| Text segment |
[Start of section]
As a practicing dentist, I am contacted by patients on a somewhat frequent basis with dental emergencies. So, I thought I would write this article to highlight what to do in case you encounter any of these unfortunate events.
So, what exactly is a dental emergency? It is a broad, umbrella term that is used to describe an issue with the teeth or surrounding tissues. While some dental emergencies result in pain, not all do, such as a chipped tooth. However, a dental emergency needs to be evaluated by your dentist so that you can preserve your teeth for as long as possible.
Dental emergencies range from bacterial, fungal or viral infections to a fractured tooth or dental restoration. Each of these require a unique and individual response as well as treatment. If you have suffered dental trauma, the treatment options will vary depending on the site and extent of the trauma. Now, let’s talk about the different dental emergencies and how they can be treated…
1) Toothaches: There are many causes of a toothache the most common of which is decay that is causing pain in the nerve. This requires treatment by the dentist but you can start at home with Tylenol or Advil. It could also be from food lodged in your tooth or gums so you should rinse your mouth with warm water and then use dental floss to remove food or other debris that has lodged between your teeth. You should never put aspirin or any other painkiller on the aching tooth as it may burn your gums. You can, however, apply a cold compress to the outside of the mouth and cheek. If you have a toothache, you should see your dentist as soon as possible.
2) Chipped or broken teeth: You should save the tooth and also rinse your mouth with warm water. If there is bleeding, apply a piece of gauze to the area with direct pressure for 10 minutes or till the bleeding stops. You can apply a cold compress to reduce the swelling and pain. However, you should see your dentist as soon as possible.
3) Avulsed (Knocked out) tooth: If you preserve your avulsed tooth and go to your dentist (or ER) immediately, there is a high probability that your dentist can save the tooth. Before going to your dentist you can rinse the tooth with salt water and then put the tooth in a small container of milk or a cup of water that contains a pinch of salt. Do not hold the tooth in your mouth as many times it can be swallowed.
4) Partially dislodged tooth: You should see your dentist straightaway. Before going to your dentist, apply a cold compress to the outside of the mouth or cheek in the affected area. You can also take Advil or Tylenol to relieve pain.
5) Objects caught between teeth: You should very gently floss your teeth to try to get the object out. You should not use a sharp object such as a toothpick to dislodge the object, as it can cut your gums or scratch your tooth surface. If you are not able to remove the object yourself, call your dentist as soon as possible.
6) Abscessed Teeth: These are infections that occur at the root of the tooth or in the space between the tooth and gums. You may see a pimple on the gums which is a sign there is pus draining from the infection pocket. Abscesses can damage your teeth and surrounding tissues and can also spread to the rest of your body, if left untreated. You can rinse your mouth with mild salt water solution if you have an abscess. However, it is imperative that you see your dentist as soon as possible.
[End of section]
| Dataset content |
[Start of section]
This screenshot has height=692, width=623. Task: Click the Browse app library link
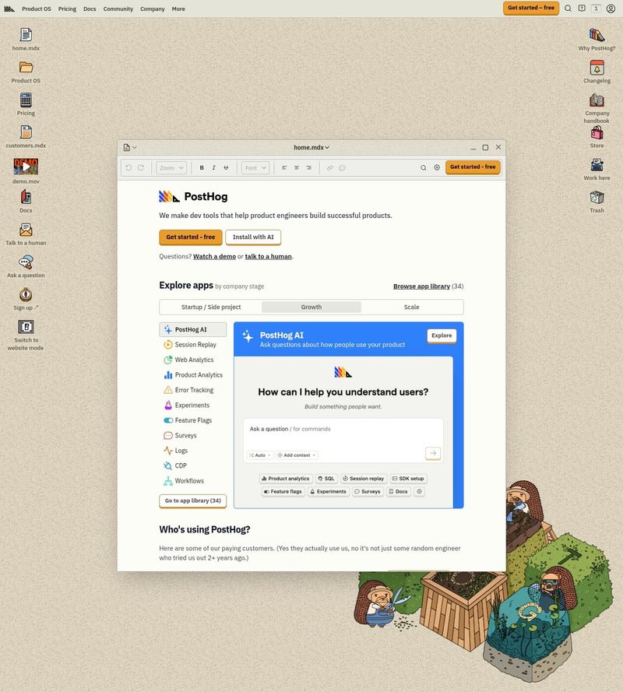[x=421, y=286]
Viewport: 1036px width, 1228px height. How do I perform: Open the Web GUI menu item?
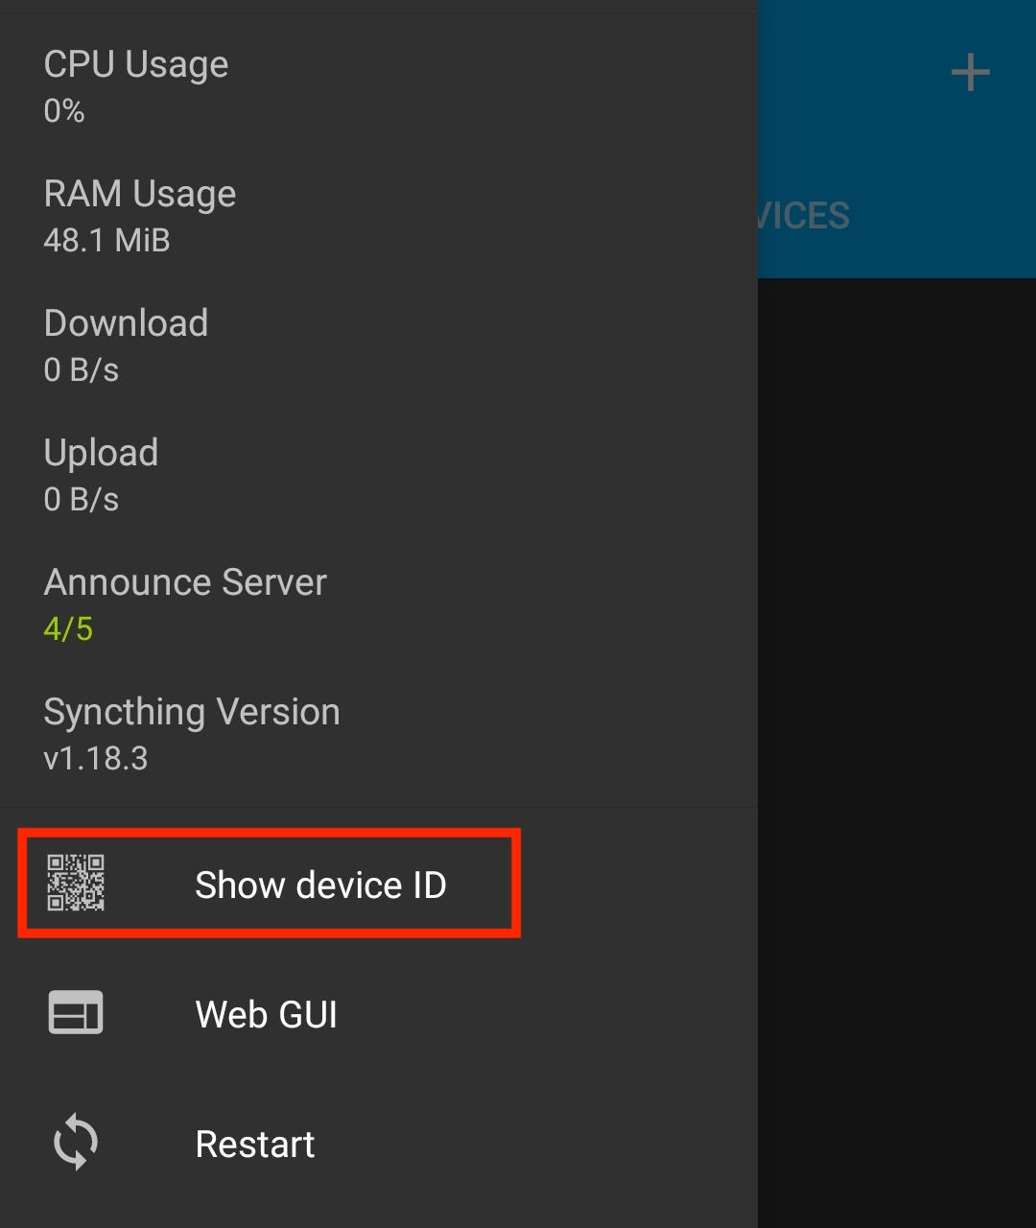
[End of section]
[Start of section]
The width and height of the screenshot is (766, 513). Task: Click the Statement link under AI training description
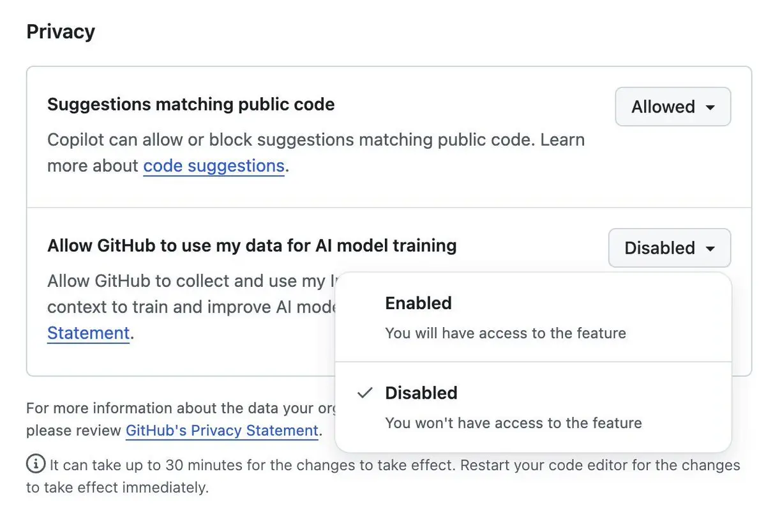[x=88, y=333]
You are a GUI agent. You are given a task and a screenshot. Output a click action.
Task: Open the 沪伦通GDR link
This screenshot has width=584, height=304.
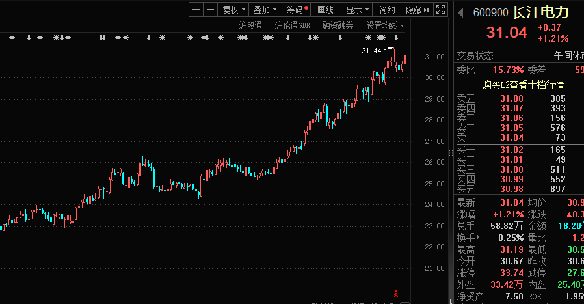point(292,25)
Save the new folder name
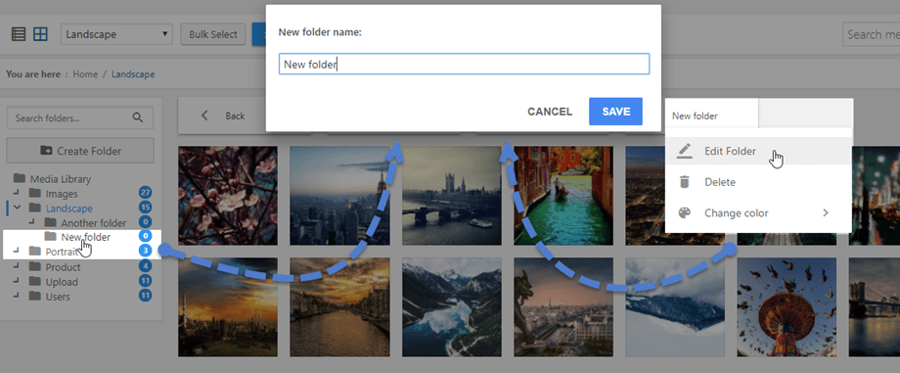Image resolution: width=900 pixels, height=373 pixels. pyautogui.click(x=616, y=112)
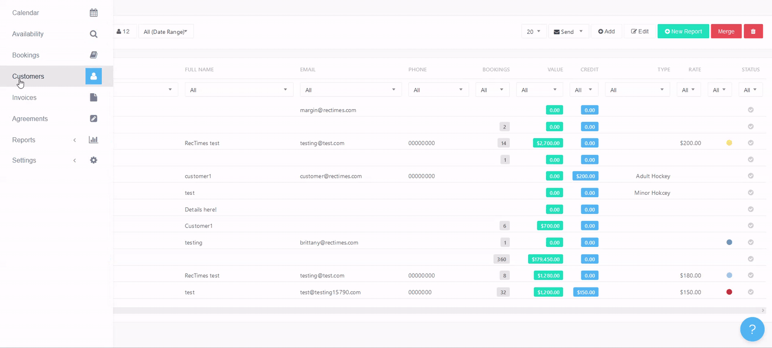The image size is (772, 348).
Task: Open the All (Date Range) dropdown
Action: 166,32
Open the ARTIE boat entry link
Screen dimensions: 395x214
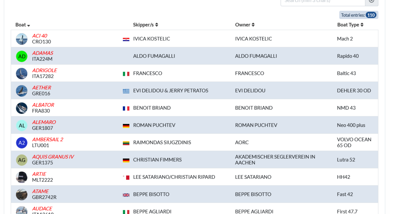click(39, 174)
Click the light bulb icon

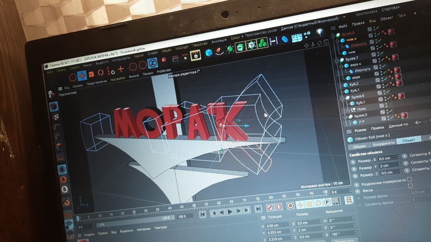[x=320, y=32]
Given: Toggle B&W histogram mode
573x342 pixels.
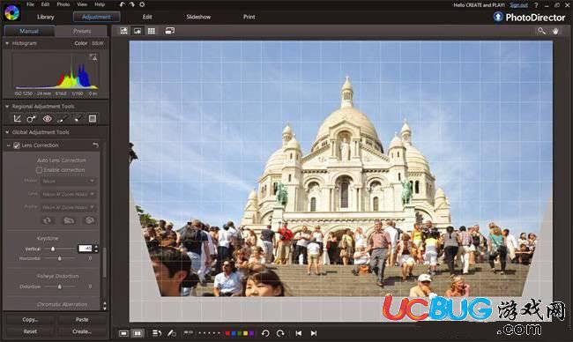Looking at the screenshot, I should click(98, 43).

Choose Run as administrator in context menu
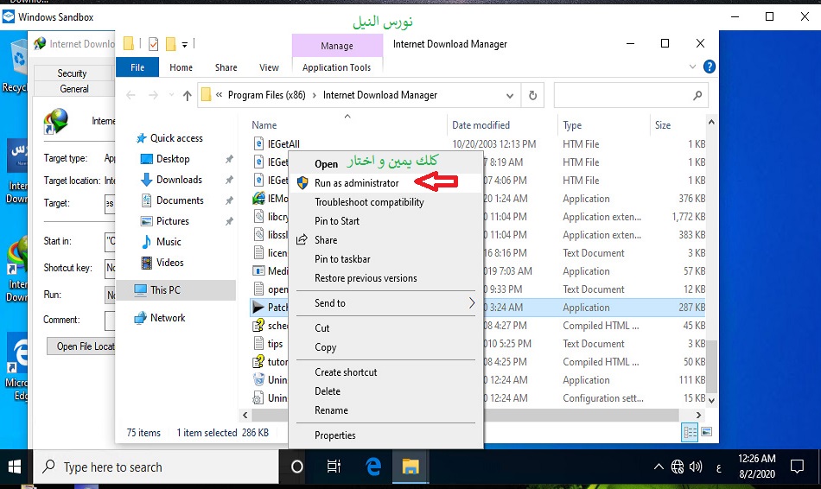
[End of section]
| Activity list |
(1) In the dental emergencies article, how long should gauze be held with direct pressure on a bleeding chipped or broken tooth?
(2) Copy the passage of the dental emergencies article that begins at the words "2) Chipped or" and stops after the words "can be swallowed.".

| Answer set |
(1) For 10 minutes or until the bleeding stops.

(2)
2) Chipped or broken teeth: You should save the tooth and also rinse your mouth with warm water. If there is bleeding, apply a piece of gauze to the area with direct pressure for 10 minutes or till the bleeding stops. You can apply a cold compress to reduce the swelling and pain. However, you should see your dentist as soon as possible.
3) Avulsed (Knocked out) tooth: If you preserve your avulsed tooth and go to your dentist (or ER) immediately, there is a high probability that your dentist can save the tooth. Before going to your dentist you can rinse the tooth with salt water and then put the tooth in a small container of milk or a cup of water that contains a pinch of salt. Do not hold the tooth in your mouth as many times it can be swallowed.